4. Monitoring Matrix

Metric Target Frequency Owner
BP <130/80 ≥70% of panel Every visit/home monitoring RN/Pharmacy
A1C 6.5–7.5% individualized Quarterly PCP/Endocrine
UACR reduction ≥30% from baseline Semiannual Pharmacy
eGFR slope <5 mL/min/yr decline Quarterly review Nephrology
ESA/IV iron documentation 100% dosing captured Each infusion Infusion team

5. Dialysis & Transplant Readiness

  1. Access planning: referral to vascular surgery when eGFR <25 (fistula first).
  2. Modality education: home hemo vs.
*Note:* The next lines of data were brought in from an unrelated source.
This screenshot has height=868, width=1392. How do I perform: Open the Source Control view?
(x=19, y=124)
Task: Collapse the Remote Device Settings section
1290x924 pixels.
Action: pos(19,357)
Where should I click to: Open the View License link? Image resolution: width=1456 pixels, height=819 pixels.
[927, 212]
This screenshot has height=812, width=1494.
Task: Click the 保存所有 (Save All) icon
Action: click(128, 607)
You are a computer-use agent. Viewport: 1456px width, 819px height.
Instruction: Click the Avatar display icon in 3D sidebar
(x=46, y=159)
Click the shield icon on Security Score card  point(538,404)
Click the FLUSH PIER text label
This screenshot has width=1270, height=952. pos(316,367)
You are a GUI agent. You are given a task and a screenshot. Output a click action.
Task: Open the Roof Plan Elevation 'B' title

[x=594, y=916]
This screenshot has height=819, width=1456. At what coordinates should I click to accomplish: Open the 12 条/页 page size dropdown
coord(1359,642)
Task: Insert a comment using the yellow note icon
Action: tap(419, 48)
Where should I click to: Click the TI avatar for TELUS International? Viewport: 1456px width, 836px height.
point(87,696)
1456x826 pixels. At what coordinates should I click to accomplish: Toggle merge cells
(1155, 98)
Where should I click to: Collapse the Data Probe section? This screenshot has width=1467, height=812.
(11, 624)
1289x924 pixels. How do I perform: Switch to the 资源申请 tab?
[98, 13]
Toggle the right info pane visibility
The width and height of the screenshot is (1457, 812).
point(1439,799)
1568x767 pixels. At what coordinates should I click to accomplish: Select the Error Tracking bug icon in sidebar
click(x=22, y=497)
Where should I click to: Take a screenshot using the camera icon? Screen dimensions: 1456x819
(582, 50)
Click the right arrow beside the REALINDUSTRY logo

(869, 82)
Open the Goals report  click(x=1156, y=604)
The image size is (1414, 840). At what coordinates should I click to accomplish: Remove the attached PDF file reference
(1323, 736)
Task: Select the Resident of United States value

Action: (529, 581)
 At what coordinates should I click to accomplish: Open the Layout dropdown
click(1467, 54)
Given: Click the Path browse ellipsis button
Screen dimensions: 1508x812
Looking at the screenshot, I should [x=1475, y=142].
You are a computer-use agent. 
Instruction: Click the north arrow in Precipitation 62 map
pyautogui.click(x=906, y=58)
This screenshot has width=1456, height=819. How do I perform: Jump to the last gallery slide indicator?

PD vs. in-center within 6 months of expected RRT.
  3. Transplant fast-track: HLA typing + psychosocial eval early; maintain vaccination series.
  4. Payer coordination: confirm MA vs. traditional Medicare billing rules, secondary coverage for supplies.

6. Patient-Facing Toolkit

  • “Kidney Protect” cheat sheet: med list, NSAID avoidance, sick-day rules (hold SGLT2/ACEi if dehydrated).
  • Dietitian script: sodium <2g/day, protein goals by stage, phosphorus additive education.
  • Transportation + infusion concierge: dialysis center mapping, rideshare credits, home phlebotomy partners.

7. Action Items

  1. Analytics: deploy CKD trend dashboard + eGFR velocity alerts by Mar 1.
  2. Pharmacy: standing order set for IV iron + ESA with labs embedded.
  3. Care coordination: build dialysis/transplant checklist in EHR (goal: pilot by Apr 15).
  4. Quality: align KPI reporting with CMS Star measures (KED, KED follow-up) and state ESRD metrics.